Reach out to as many people in your life as you can who, and this is a big who, you know, with certainty, will validate your experience and not doubt you. Sometimes family members will love you, but not understand, because it would require to look at themselves, and the way they treated you when you were a child. Read as many articles online about narcissistic and co-dependent relationships as you can. Let them feed your psyche. Watch videos on it. Read Codependent No More. Allow yourself, for a while, to accept that you have been a victim (before you take your power back).
- If you are married, call a lawyer, or friend who has been through an abusive situation, and get to know all the ins and outs of what divorce will cost you, what will most likely happen with the kids and the property, knowing full well that your abusive partner will do everything they can to tear you apart if you try to break away. If your children are in danger, it is best to leave with them and get to safe place as soon as possible.
- Begin a healthy a diet and fitness regime as you possible can. You will need the extra strength and endurance. Call your naturopathic doctor, or get one if you don’t have one, and ask them what you can do to enhance your energy levels and mood. Grass-fed, free-range Bone broth is a lifesaver. So are multi-vitamins that target your adrenal gland and garner it with support. Buttress your brain with fish oils, green tea, blueberries, and turmeric. Your body has and will go through a lot.
- Record anything, either by written word, tape, or video that might be constituted as abuse. Whenever something really bothers you, twists you to your core, write it down so you do not forget. One of the most important aspects of breaking abuse is standing up for your own well being while refraining from apologizing for things you should not. You should not apologize for having an emotion. You should not apologize for sharing that emotion. Start doing this, and notice what happens. Start taking more care of yourself and give attention to your abusive partners reactions. A healthy partner encourages health—remember this at all costs.
- If at all possible, by any stretch of time or imagination, book a week away for yourself, or pray that a slot of time becomes available to you. Even if it’s only a night or two away where you can be with yourself, and out of the fire. In extreme situations you may need to check yourself in to the hospital and say you think you’re going crazy. If you stay in an abusive situation, you are somewhat crazy anyway.
- Lay down and feel yourself, your body, the space around you, and imagine the space between your ears filled with things you love to do, activities that illuminate your heart, and pretend as if you do not have to interact with your partner. How does it feel? Do you feel any relief—one of the surest signs that you have been under an abusive roof? In close second to relief comes excitement for your own life. Close third comes a spring of energy that may bring clarity about your situation. None of these will last long, as old patterns die hard, but if they spring up, know you need more of you.
Find a psychologist or psychotherapist (I am one, and you can contact me at firstname.lastname@example.org), as well as some type of body worker.

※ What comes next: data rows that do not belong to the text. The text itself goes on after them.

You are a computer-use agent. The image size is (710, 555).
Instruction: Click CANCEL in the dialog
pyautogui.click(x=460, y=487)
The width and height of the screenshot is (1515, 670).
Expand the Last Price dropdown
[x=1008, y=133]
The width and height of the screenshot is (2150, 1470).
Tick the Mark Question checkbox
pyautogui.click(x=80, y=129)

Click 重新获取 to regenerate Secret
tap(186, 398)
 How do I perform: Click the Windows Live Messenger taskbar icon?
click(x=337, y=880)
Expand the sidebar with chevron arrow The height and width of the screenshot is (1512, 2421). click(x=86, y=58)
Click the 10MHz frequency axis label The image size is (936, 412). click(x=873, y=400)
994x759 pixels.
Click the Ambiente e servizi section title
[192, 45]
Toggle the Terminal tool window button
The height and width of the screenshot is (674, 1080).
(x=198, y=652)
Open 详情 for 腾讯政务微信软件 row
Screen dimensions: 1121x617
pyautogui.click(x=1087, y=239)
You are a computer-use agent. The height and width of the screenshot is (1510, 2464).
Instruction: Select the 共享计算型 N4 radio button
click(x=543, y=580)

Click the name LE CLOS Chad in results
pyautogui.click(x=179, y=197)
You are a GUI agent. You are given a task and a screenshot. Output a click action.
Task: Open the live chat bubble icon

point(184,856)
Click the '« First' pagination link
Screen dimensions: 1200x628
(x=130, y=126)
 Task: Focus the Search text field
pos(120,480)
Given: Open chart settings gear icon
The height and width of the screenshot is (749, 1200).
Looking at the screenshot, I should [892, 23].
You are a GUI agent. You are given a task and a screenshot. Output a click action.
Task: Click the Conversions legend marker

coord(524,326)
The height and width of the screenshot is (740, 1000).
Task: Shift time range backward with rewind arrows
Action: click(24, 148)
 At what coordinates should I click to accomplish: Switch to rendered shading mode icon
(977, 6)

Start with at least weekly or bi-weekly visits to untangle some of the misconceptions, amnesia, and cloud that you are emerging from. A therapist can help you see why you might have gotten into this type of relationship in the first place, can help you see a way out, and formulate effective solutions to deter it from happening again. A body worker will help you get the trauma out of your cells, creating space for new love and relationship.
It is important to take all of this slowly. Remember that as you start to break away, the abusive behavior can become worse. This is both a good sign that you are doing what you need to do, for you, and one to take extreme caution because you are putting a steel pipe in spinning cogs or horrendous force. I wish you all the strength and support you need! Be well.